想到上一世,在監獄裏的日子,每一天對她來說,都是煎熬!
近一年的時間!
她在監獄裏受盡折磨,嘗盡痛苦滋味。她在等,她以為傅宴沉會救她,她以為,她會等到她的救贖......可沒想到......
喬念星痛苦地閉上了眼。
許瀾悠一臉恨鐵不成鋼地看著她:“你被送進醫院這都好幾個小時了,傅六爺到現在,還連個人影兒都沒有,你這又是何必?”
“從感冒發燒,到故意摔斷腿,再到現在的割腕!祖宗誒,你的花樣真是越來越多了!但是你看看,人家搭理你嗎?”
喬念星忍不住語含嘲諷地輕笑了一聲。
是啊!她的“好”妹妹,為了幫她吸引傅宴沉的注意力,為了讓他們夫妻倆能“幸福”,也可謂是絞盡了腦汁。
發燒住院、摔斷腿住院、割腕住院......
哪一次,她不是聽了她的教唆,才這麼做的?
她可真是蠢呐!竟一直沒發現,她的狼子野心!
還一心認為,喬筱北是為了她好?
嗬嗬!真是天大的笑話!
這時,隻聽“哢嚓”一聲響,病房的門,開了。
率先映入眼簾的,便是那熨燙得不見一絲褶皺的西褲褲管,和那被擦得鋥亮的皮鞋。
頎長挺拔的身形,高大又偉岸。
男人邁著修長的步子,走到了病床前。
這是一張驚為天人的俊臉,讓人一眼,就難以忘懷。
不過此時,男人的心情,似乎不太好。
眉心擰起褶皺,下頜線條也繃得很緊。
“喬念星,你還有完沒完?”低沉暗啞的嗓音,如那大提琴拉出的旋律一般動聽,可語氣,卻是冰冷不耐的。
喬念星抬眸,一臉怔忡地看著男人。
如今再看到傅宴沉時,喬念星竟然有了一種恍如隔世的感覺。
腦海裏,不受控製地想到了前世,他們在監獄的探視室裏,最後的那一次見麵。
那時候,她剛剛被關進監獄,原因是——她殺了傅宴沉的爺爺!
......
“阿沉!阿沉!”看到傅宴沉,喬念星的眸光,瞬間就亮了,她緊緊抓著電話,一聲一聲地喚著他的名字。

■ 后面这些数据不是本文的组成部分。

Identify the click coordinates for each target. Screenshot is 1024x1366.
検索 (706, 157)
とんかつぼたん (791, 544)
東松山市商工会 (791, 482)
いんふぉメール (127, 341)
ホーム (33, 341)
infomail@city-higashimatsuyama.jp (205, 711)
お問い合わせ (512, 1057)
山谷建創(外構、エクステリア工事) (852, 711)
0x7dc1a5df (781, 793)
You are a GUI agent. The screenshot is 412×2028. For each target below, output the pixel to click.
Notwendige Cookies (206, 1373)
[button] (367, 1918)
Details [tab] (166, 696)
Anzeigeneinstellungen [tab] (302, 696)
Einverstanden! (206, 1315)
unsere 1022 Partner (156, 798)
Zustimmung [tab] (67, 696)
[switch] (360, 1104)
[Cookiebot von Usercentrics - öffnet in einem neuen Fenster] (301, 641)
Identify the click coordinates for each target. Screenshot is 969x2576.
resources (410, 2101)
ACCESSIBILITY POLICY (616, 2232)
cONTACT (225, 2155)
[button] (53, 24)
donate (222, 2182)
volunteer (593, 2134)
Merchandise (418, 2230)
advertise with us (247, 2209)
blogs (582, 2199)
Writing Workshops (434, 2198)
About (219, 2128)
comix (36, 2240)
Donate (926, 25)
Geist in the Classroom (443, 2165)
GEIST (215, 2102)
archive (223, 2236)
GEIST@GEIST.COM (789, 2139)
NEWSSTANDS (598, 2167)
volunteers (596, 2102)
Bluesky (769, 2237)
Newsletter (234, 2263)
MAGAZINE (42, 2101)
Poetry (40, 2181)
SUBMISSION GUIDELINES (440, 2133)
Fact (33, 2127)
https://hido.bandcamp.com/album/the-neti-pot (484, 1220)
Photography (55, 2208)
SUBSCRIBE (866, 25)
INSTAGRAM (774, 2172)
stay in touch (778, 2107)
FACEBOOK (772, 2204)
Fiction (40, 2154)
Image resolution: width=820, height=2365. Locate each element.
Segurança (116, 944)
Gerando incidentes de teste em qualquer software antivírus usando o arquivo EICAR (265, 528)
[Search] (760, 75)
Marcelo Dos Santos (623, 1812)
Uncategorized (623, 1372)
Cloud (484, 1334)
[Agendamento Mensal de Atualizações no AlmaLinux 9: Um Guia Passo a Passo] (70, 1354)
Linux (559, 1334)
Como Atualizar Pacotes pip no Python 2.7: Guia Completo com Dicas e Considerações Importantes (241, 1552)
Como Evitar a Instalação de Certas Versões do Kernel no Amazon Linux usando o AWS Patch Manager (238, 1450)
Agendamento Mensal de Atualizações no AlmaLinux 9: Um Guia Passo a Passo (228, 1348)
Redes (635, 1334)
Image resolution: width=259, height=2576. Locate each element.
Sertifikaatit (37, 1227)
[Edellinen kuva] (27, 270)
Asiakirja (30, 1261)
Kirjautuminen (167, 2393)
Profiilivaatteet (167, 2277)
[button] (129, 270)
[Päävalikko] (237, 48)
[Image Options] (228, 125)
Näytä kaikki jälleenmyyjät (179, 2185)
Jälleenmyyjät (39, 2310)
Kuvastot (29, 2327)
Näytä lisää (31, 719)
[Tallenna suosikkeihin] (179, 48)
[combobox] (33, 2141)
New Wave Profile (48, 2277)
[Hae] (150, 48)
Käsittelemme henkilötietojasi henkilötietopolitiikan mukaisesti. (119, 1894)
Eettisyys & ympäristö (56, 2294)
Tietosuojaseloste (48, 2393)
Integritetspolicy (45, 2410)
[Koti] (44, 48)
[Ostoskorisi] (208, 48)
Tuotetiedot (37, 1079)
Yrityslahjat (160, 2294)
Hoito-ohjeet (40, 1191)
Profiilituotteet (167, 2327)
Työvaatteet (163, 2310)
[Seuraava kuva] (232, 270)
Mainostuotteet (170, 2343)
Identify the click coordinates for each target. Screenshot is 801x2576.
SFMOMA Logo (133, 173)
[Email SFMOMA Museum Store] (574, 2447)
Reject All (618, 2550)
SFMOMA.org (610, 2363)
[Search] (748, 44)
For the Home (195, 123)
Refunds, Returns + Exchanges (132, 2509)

相比起喬念星的激動,外麵坐著的傅宴沉,卻是一臉的漠然。
“爺爺真的不是我殺的!你要相信我!”喬念星極力解釋著。
聽到喬念星的話,一臉漠然的傅宴沉,終於有了反應,他緊盯著喬念星,薄唇微掀,一字一頓:“證據確鑿,你要我怎麼相信你?”
喬念星的眼淚,“唰”得一下從眼眶滾落,她一邊哭,一邊搖頭:
“真的不是我!我剛進房間,就被打暈了!等我醒來的時候,爺爺已經死了......你相信我,阿沉,我真的沒有殺爺爺!”
傅宴沉冷笑了一聲:“想要我相信你,那怕是隻能等到下輩子了。”
喬念星怔愣住了。
她突然覺得,也許她的鋃鐺入獄,對於傅宴沉來說,其實是件好事吧?
這樣,他就可以擺脫,她這個妻子了。
“傅宴沉。”喬念星突然喊了他,“你愛過我嗎?”
她的聲音變得哽咽:“哪怕一刻。”
傅宴沉站了起來,他居高臨下地看著喬念星,薄唇微掀,隻說了兩個字:“從未。”
從未......
從未......
從未......
五年的愛戀,近三年的婚姻......可到頭來,卻隻換來了一句——從未。
嗬——
她都替自己感到可悲。
心臟像是被什麼東西,狠狠揪住,這一刻,喬念星有了一種窒息感。
她就這麼怔怔地看著傅宴沉,眼淚“唰”得一下,就從眼眶裏滾落了下來。
看到她那不受控製往下滾落的眼淚,傅宴沉微微一怔。
但是,兩秒過後,他的麵色就恢複了如常。
居高臨下地覷著喬念星那纏著紗布的手腕,冷笑了一聲:
“為了引起我的注意,你還真舍得下血本啊。這次是割腕,下次,是不是該輪到吞安眠藥,或是上吊了?”
傅宴沉的話,像一把利劍,狠狠地刺進了喬念星的心口。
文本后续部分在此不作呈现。